Top of Records to use

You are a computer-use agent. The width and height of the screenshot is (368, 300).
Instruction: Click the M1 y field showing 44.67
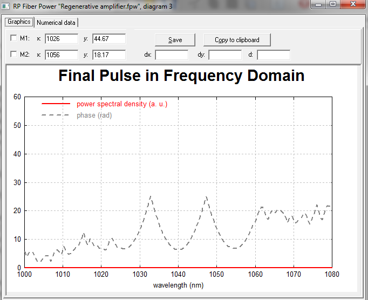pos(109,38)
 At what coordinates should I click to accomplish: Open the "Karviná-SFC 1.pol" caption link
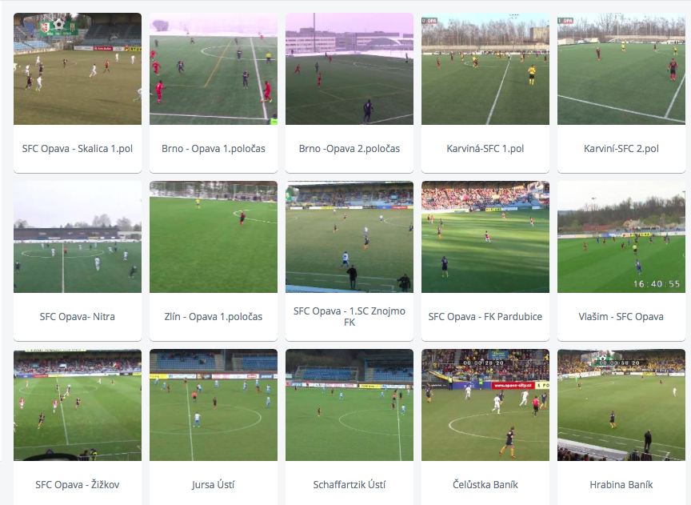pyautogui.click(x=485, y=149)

Bottom of Records to use
Top of Records to use

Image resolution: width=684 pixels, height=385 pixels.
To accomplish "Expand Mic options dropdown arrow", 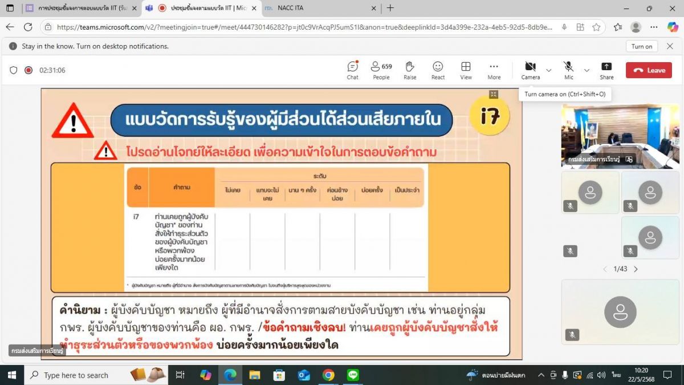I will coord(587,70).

Bottom of Records to use

#### Task directions
Where in the records does the word "width" appear? Copy each line that holds it.

#### Response to this task
You are a computer-use agent. The width and height of the screenshot is (368, 300).
Image resolution: width=684 pixels, height=385 pixels.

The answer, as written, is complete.